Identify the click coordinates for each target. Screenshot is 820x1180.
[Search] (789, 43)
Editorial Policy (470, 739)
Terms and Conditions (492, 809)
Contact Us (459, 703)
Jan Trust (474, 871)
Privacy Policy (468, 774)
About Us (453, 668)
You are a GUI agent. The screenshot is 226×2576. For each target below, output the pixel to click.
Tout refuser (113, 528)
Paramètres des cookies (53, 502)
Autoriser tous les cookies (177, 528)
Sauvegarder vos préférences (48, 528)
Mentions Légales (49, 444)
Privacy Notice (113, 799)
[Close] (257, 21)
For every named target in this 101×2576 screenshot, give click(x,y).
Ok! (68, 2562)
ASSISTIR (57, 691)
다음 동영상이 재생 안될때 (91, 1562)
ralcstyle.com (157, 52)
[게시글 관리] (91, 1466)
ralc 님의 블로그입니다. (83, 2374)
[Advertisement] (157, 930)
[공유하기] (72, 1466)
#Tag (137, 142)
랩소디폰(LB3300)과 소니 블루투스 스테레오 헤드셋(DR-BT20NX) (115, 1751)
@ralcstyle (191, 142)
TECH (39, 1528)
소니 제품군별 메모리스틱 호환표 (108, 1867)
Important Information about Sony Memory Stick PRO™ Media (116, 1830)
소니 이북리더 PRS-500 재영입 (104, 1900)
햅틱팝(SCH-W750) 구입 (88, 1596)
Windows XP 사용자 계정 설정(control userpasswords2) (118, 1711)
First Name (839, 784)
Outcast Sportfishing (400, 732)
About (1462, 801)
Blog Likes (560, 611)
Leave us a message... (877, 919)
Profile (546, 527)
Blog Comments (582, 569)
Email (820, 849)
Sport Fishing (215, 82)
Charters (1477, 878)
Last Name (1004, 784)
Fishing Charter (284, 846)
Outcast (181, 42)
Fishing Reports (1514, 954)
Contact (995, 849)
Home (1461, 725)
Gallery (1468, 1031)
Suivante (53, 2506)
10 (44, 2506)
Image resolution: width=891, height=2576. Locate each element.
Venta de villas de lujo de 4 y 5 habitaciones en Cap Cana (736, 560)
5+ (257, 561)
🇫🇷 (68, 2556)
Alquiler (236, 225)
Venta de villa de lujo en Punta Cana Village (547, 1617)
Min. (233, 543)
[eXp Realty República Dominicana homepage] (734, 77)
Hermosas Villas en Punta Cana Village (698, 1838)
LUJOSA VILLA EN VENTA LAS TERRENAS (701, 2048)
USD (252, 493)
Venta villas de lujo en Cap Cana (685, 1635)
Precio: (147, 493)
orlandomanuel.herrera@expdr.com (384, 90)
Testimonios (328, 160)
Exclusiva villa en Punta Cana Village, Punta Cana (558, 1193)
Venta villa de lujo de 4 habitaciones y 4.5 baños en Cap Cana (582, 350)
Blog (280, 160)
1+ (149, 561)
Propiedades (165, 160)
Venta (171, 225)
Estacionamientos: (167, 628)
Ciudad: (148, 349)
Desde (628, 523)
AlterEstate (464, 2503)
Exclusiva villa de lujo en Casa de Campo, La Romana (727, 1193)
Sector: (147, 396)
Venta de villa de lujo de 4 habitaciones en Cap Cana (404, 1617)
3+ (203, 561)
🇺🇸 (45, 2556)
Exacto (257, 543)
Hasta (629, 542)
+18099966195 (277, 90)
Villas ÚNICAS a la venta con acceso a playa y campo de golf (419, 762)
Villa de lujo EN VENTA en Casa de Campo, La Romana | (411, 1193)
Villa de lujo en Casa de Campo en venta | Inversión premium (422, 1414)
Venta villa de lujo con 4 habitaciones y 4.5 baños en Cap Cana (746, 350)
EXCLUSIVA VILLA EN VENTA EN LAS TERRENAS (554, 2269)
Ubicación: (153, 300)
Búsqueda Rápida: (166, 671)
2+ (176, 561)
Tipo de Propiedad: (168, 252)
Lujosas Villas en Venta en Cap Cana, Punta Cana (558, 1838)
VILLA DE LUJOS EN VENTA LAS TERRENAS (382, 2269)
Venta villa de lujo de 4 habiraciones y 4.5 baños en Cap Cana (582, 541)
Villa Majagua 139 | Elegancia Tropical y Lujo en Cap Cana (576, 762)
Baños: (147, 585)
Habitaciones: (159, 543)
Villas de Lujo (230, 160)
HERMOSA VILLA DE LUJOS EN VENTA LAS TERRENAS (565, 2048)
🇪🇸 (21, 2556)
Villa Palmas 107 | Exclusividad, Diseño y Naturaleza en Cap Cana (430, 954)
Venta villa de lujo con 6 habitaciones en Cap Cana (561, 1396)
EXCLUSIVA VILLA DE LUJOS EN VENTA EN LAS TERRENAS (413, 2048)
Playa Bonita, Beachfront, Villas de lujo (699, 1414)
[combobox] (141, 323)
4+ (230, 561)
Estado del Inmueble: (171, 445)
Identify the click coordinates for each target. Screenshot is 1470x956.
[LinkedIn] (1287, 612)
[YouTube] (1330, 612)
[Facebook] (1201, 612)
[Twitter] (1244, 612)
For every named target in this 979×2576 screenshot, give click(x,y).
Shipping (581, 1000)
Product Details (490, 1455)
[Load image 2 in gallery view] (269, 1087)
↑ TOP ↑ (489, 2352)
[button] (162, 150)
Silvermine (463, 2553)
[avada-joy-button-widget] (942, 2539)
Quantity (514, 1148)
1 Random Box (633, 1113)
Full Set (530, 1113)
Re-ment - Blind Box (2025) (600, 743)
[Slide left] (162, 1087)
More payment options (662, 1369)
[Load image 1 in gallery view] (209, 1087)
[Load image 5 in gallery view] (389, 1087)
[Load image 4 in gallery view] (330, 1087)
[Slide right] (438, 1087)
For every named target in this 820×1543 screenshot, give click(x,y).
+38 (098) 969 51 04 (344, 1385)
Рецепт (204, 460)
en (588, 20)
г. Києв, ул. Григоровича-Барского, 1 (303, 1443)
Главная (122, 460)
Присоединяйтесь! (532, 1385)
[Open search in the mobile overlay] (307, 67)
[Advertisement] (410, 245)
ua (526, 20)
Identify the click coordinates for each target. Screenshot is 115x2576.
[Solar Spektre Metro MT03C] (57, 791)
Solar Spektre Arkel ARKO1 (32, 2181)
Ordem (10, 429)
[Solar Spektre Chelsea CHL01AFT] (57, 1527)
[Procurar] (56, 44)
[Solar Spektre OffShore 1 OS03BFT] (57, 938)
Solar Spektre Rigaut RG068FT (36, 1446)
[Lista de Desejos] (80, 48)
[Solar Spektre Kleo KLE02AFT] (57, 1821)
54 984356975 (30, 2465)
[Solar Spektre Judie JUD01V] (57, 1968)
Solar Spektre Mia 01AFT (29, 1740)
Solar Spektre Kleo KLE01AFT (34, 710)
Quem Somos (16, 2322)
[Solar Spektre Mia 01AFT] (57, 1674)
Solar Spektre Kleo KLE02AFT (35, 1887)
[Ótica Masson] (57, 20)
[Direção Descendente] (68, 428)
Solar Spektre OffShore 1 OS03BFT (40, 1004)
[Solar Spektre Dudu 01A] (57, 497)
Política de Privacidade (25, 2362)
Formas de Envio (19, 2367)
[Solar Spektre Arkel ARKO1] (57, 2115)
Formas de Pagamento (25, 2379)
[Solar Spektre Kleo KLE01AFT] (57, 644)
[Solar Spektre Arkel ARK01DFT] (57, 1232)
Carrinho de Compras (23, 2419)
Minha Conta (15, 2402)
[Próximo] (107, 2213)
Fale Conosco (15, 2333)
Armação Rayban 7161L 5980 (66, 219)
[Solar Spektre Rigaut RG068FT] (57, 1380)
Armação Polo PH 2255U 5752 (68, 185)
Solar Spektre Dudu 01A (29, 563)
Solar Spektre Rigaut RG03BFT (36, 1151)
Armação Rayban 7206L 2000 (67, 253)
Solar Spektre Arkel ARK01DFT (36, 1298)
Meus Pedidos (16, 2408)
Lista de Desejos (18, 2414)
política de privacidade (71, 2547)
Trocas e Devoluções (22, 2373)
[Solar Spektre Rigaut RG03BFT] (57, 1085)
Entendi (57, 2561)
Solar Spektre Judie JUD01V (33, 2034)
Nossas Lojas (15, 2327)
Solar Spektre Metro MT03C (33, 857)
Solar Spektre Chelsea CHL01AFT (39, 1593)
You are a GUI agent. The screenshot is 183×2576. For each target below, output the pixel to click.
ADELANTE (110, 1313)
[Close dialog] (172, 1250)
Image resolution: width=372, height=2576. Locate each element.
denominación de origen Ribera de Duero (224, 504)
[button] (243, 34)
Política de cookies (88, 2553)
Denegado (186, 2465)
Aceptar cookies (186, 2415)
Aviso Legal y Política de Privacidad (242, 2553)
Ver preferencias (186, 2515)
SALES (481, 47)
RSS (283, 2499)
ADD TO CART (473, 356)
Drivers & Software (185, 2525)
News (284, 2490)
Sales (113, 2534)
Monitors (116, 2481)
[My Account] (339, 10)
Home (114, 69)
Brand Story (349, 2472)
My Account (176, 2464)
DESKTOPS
------------------------
[What the exercise asks] Retype, exactly and in full, the lines above from the one containing "Carrinho de Compras (23, 2419)" through the one containing "Política de cookies (88, 2553)".

[Exercise output]
Carrinho de Compras (23, 2419)
Minha Conta (15, 2402)
[Próximo] (107, 2213)
Fale Conosco (15, 2333)
Armação Rayban 7161L 5980 (66, 219)
[Solar Spektre Rigaut RG068FT] (57, 1380)
Armação Polo PH 2255U 5752 (68, 185)
Solar Spektre Dudu 01A (29, 563)
Solar Spektre Rigaut RG03BFT (36, 1151)
Armação Rayban 7206L 2000 (67, 253)
Solar Spektre Arkel ARK01DFT (36, 1298)
Meus Pedidos (16, 2408)
Lista de Desejos (18, 2414)
política de privacidade (71, 2547)
Trocas e Devoluções (22, 2373)
[Solar Spektre Rigaut RG03BFT] (57, 1085)
Entendi (57, 2561)
Solar Spektre Judie JUD01V (33, 2034)
Nossas Lojas (15, 2327)
Solar Spektre Metro MT03C (33, 857)
Solar Spektre Chelsea CHL01AFT (39, 1593)
You are a GUI agent. The screenshot is 183×2576. For each target below, output the pixel to click.
ADELANTE (110, 1313)
[Close dialog] (172, 1250)
Image resolution: width=372, height=2576. Locate each element.
denominación de origen Ribera de Duero (224, 504)
[button] (243, 34)
Política de cookies (88, 2553)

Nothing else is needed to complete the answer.